What the exercise asks: Which lines in the records below contain the string "verified"? Pick out each one and copy it in full, counting only matches with the same case.

Records to use:
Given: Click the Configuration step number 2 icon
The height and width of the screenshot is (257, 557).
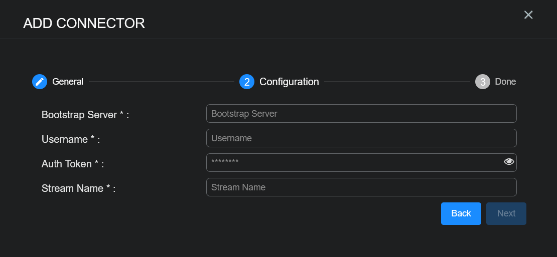Looking at the screenshot, I should (x=247, y=82).

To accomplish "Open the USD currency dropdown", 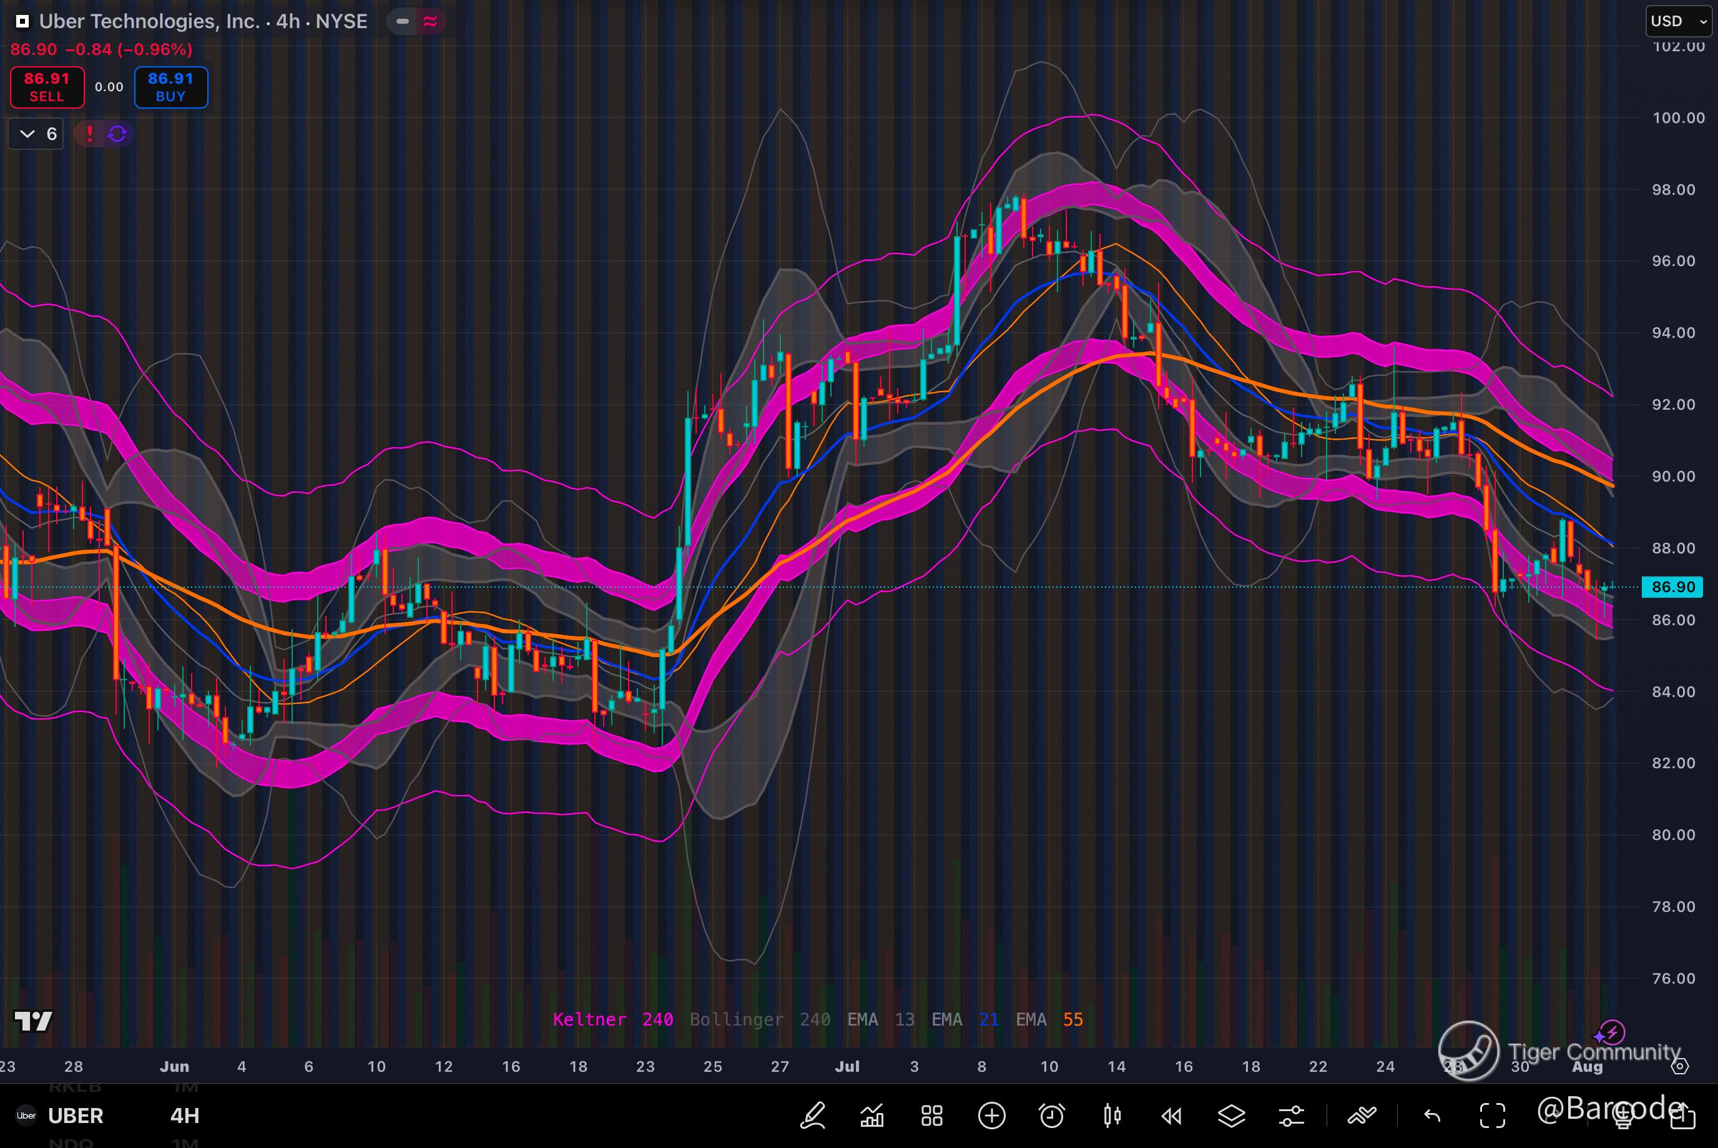I will coord(1678,21).
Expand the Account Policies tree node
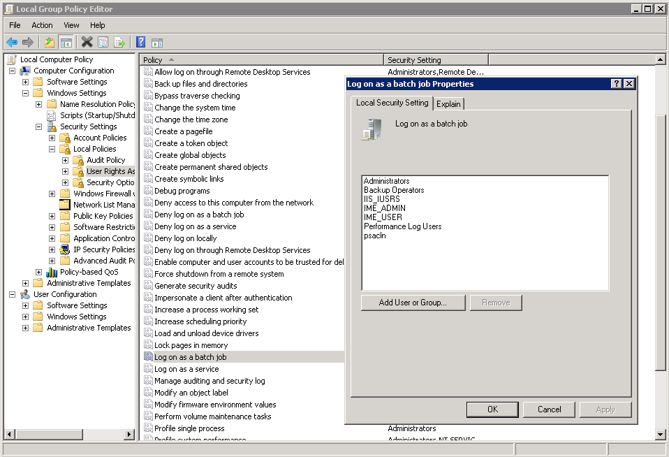Image resolution: width=669 pixels, height=457 pixels. pos(52,138)
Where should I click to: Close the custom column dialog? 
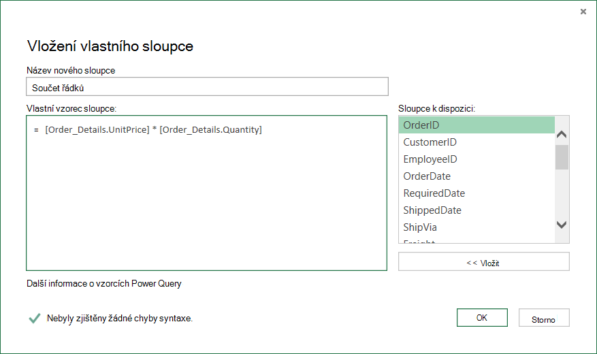click(x=583, y=12)
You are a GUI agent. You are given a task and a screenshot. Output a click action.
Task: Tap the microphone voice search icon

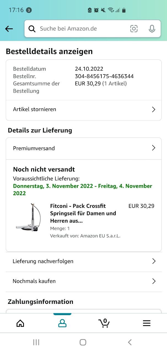pos(152,29)
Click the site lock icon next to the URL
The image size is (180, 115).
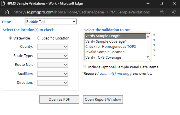tap(7, 12)
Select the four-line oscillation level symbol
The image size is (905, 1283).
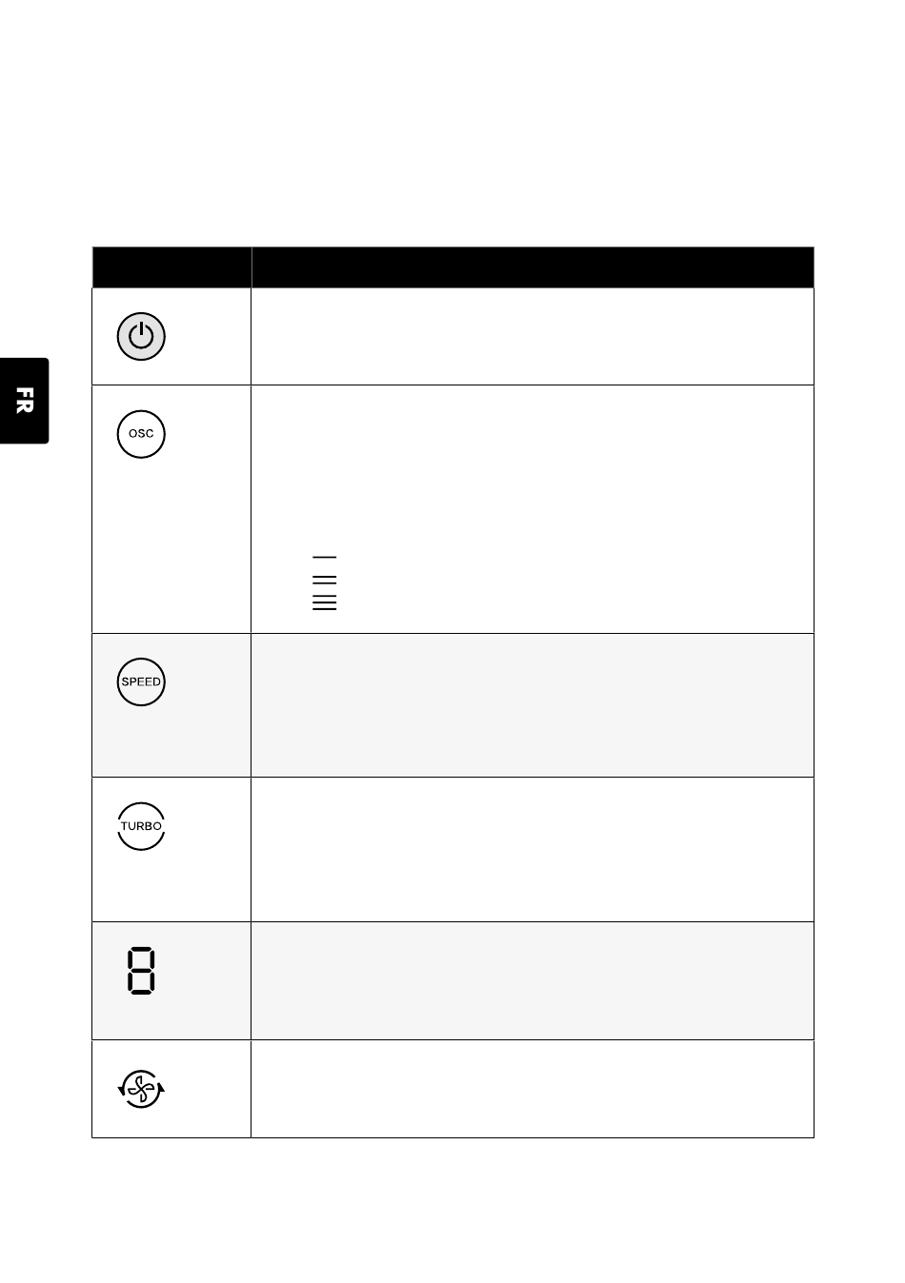pos(324,602)
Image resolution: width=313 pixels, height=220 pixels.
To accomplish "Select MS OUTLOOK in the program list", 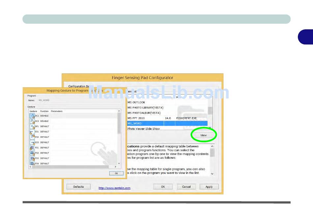I will (136, 102).
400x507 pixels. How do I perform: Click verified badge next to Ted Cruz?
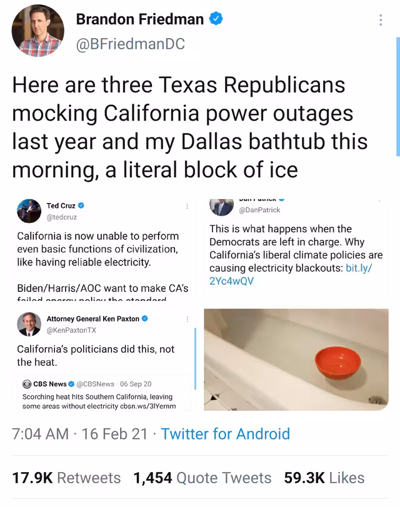pyautogui.click(x=81, y=205)
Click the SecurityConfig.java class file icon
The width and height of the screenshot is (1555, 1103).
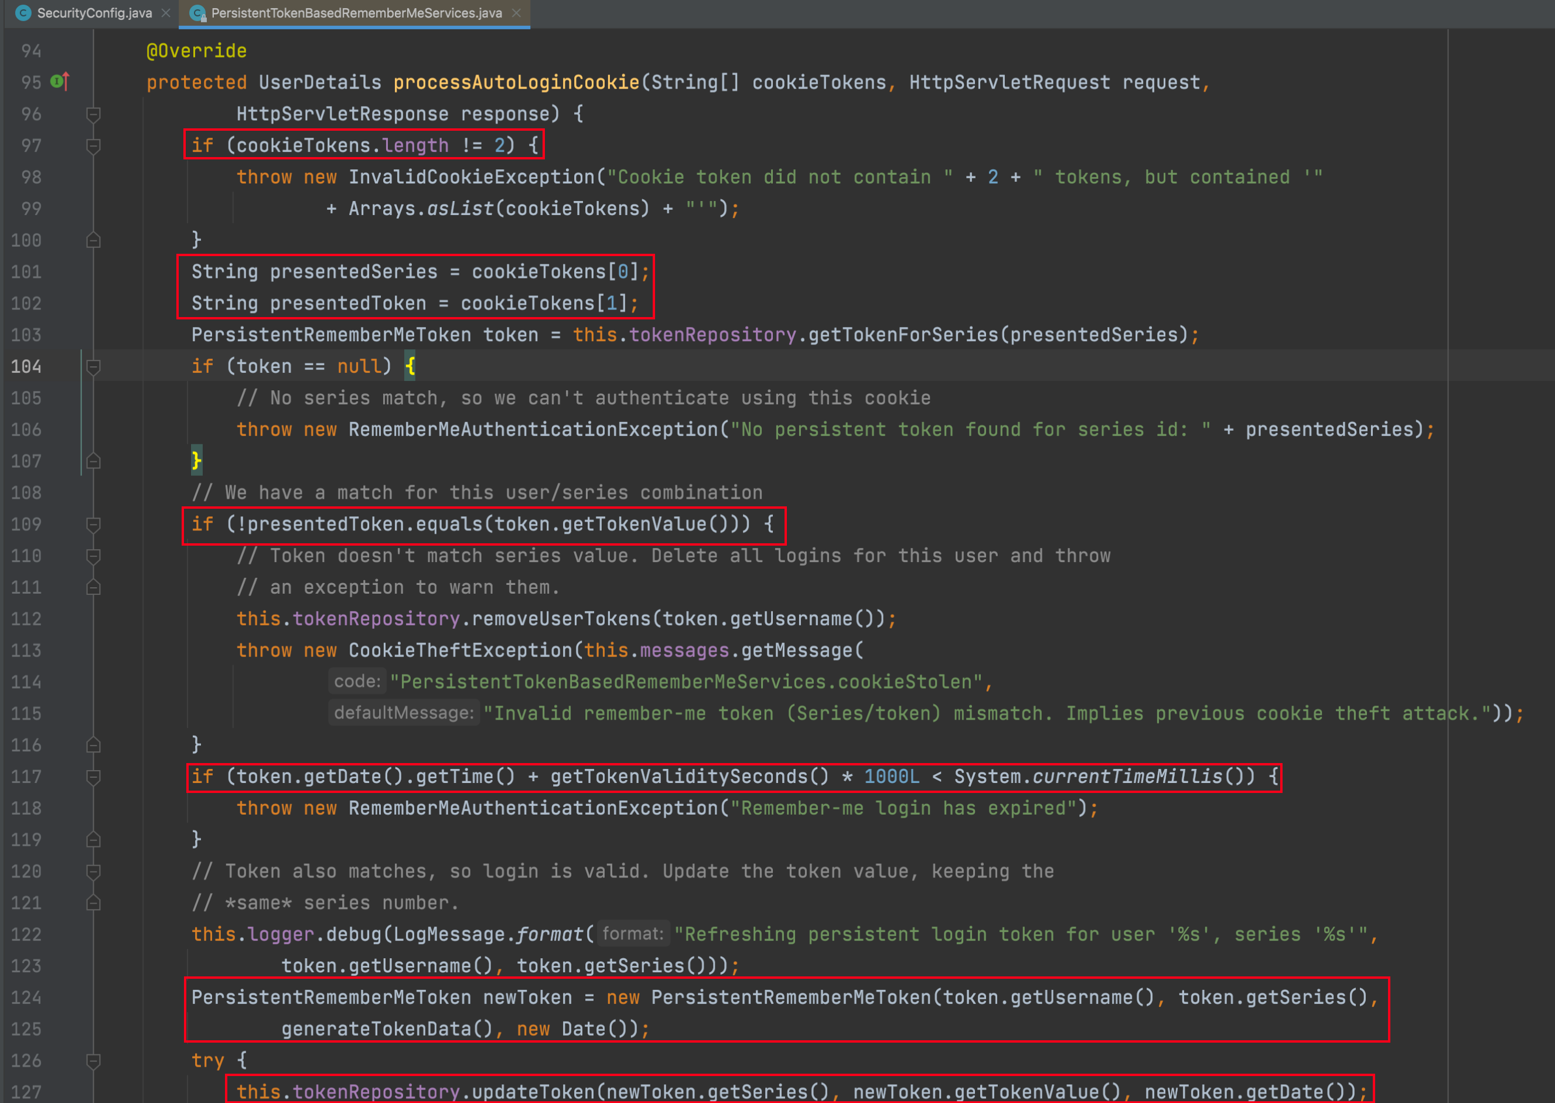click(23, 13)
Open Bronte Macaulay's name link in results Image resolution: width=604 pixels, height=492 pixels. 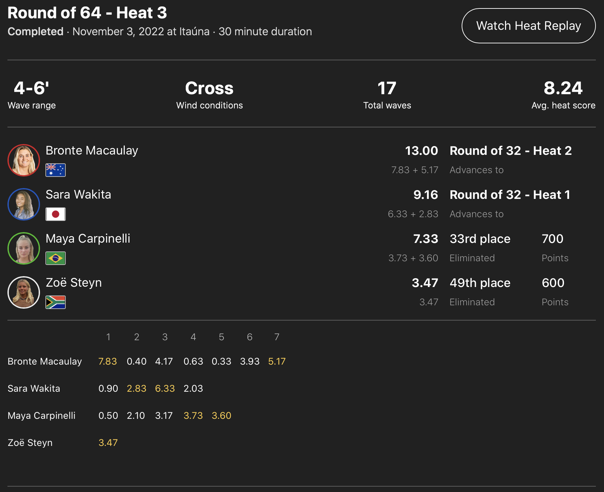click(x=92, y=150)
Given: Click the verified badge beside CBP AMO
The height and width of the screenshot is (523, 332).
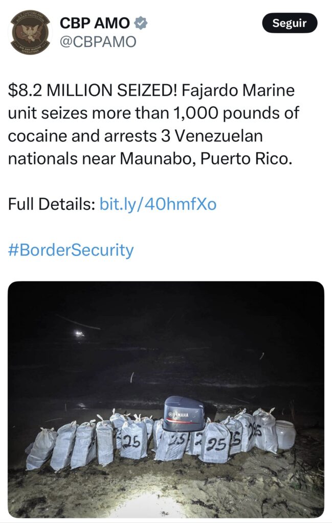Looking at the screenshot, I should (141, 23).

Result for this task:
400x507 pixels. How do I perform: Click verified badge next to Ted Cruz?
Given: Click the verified badge beside CBP AMO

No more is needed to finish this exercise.